Джуди накормила Поппею, убрала остальные продукты и спокойно направилась туда, где можно было найти Бена. Она точно знала, что застанет его здесь.
– Привет, – сказала она, спускаясь по лестнице. Он сидел на нижней ступеньке и караулил у почтовых ящиков.
– Привет, – безрадостно откликнулся он.
– Прошлой ночью спалось лучше?
– Нет. Меня мучили те же ужасы. Казалось, будто земля уходит из-под ног. Массовые убийства и гонения. Боже, почему Давид так поступает со мной?
– Я видела письмо от Рендолла. Эта рукопись вас больше не интересует?
Бен отрицательно покачал головой.
Джуди присела рядом с ним и кивнула. Ей тоже эта рукопись стала безразлична.
– А записка от Энджи?
Бен ничего не ответил.
Почтальон явился сорок пять минут спустя, и, едва расписавшись за письмо, Бен устремился вверх по лестнице, оставляя Джуди далеко позади себя. Едва оказавшись в квартире, Бен вскрыл конверт, достал из него фотографии, а остальное бросил на пол.
Когда Джуди вошла в кабинет, она застала Бена за тем, что он одной рукой освобождал место на столе, сметая все на пол. Его лицо пылало, глаза сделались большими и выступили из орбит. Он облизывал губы, будто собираясь проглотить лакомый кусочек.
Джуди подобрала с пола лист бумаги:
– Это письмо от Уезерби. Не хотите прочитать его?
Бен резко покачал головой. Его перо уже быстро скользило по чистому листу бумаги. Бен приступил к переводу.
– Он пишет, что еще остался всего один свиток.

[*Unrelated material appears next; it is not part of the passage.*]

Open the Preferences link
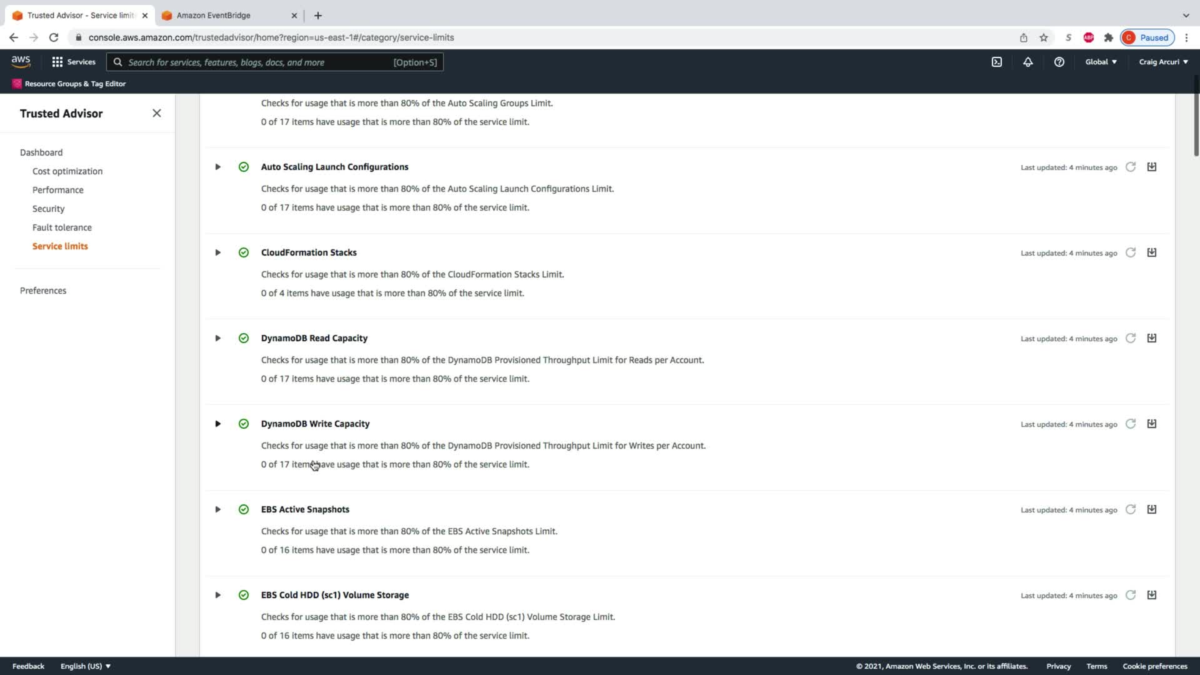 click(x=43, y=291)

– Хорошо, хорошо, – нетерпеливо откликнулся Бен, продолжая писать. – Это означает, что завтра все закончится.
– И он пишет… – Джуди умолкла. Она решила пока не говорить Бену, о чем далее пишет Уезерби. Теперь он испытывал лихорадочное счастье и вернулся туда, где так отчаянно желал оказаться.
Симон был одним из тех набожных аскетов, которые жили в общине у Соленого моря, недалеко от Иерихона. Он носил сверкавшие белизной одежды и совершал знаменитые подвиги исцеления, которыми славятся ессеи. Он сразу произвел на меня большое впечатление, и, хотя его голос звучал тихо, а речь была размеренна, слова имели большой вес. Все, что он говорил, было очень ценно.